Print the lines exactly, beginning at the line that contains "The image size" and stopping after the final line. Leave the pictures out of your answer.

* BEGIN Material *

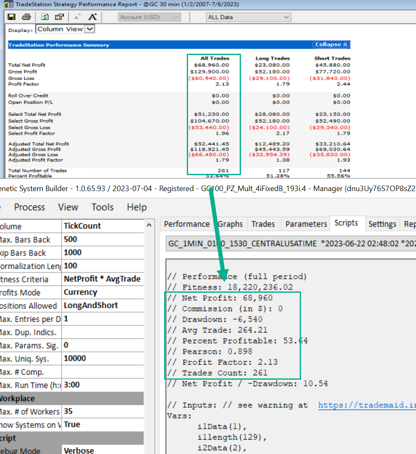Open the Help menu
This screenshot has height=454, width=416.
(x=136, y=207)
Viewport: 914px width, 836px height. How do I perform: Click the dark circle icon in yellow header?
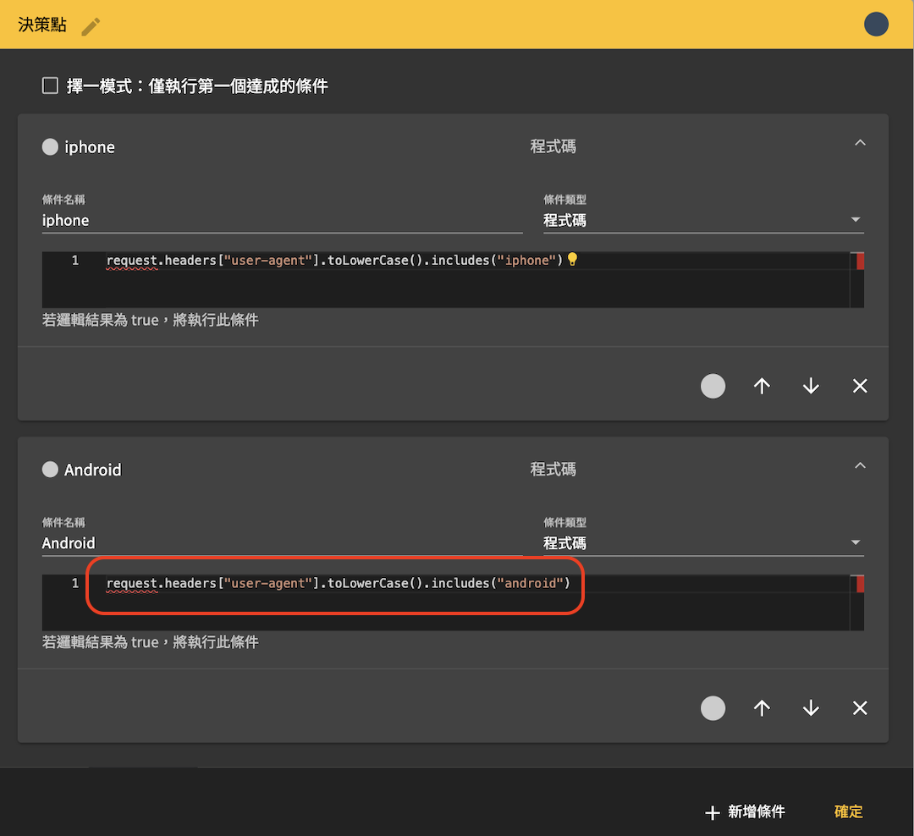876,24
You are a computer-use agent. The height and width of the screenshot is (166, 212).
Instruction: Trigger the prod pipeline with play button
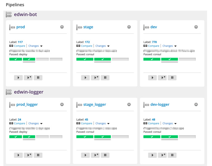pyautogui.click(x=18, y=78)
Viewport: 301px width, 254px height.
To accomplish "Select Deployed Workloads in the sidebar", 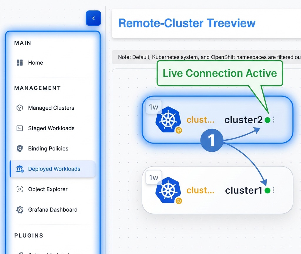I will click(x=54, y=169).
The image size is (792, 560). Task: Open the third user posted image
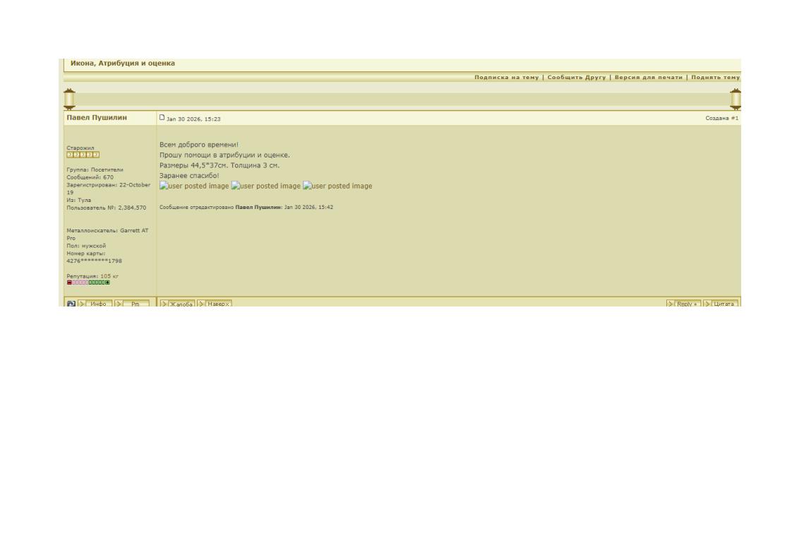click(x=337, y=186)
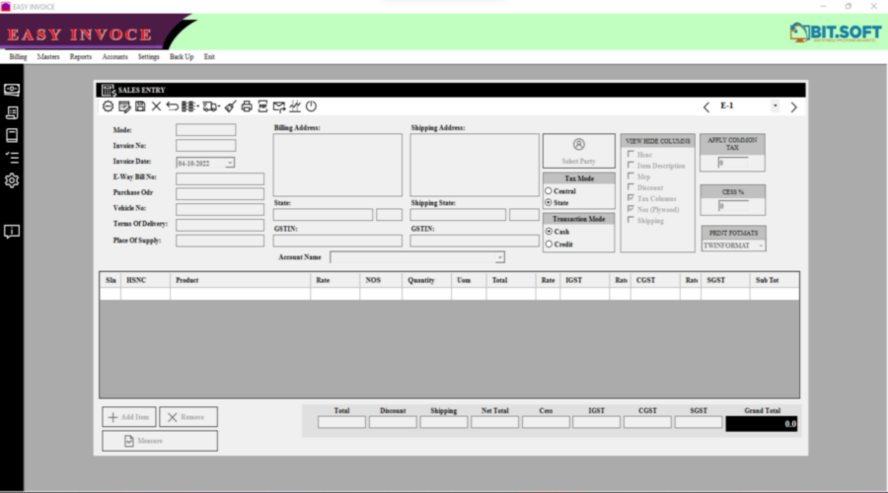Open the Reports menu
888x493 pixels.
80,57
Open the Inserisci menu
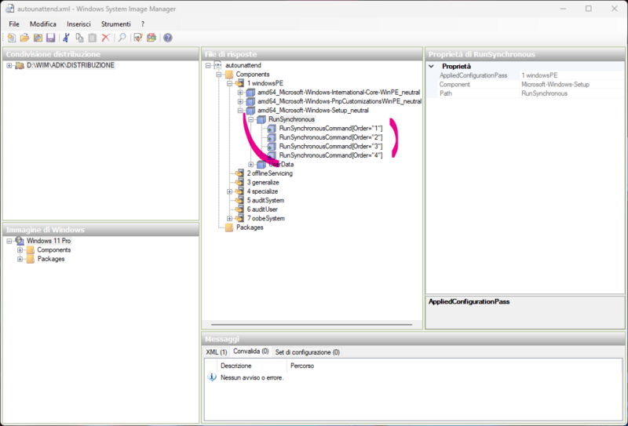628x426 pixels. pyautogui.click(x=79, y=24)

* END Material *

Full response:
The image size is (792, 560). Task: Open the third user posted image
click(x=337, y=186)
Open the Reports menu
888x493 pixels.
80,57
Open the Inserisci menu
628x426 pixels. pyautogui.click(x=79, y=24)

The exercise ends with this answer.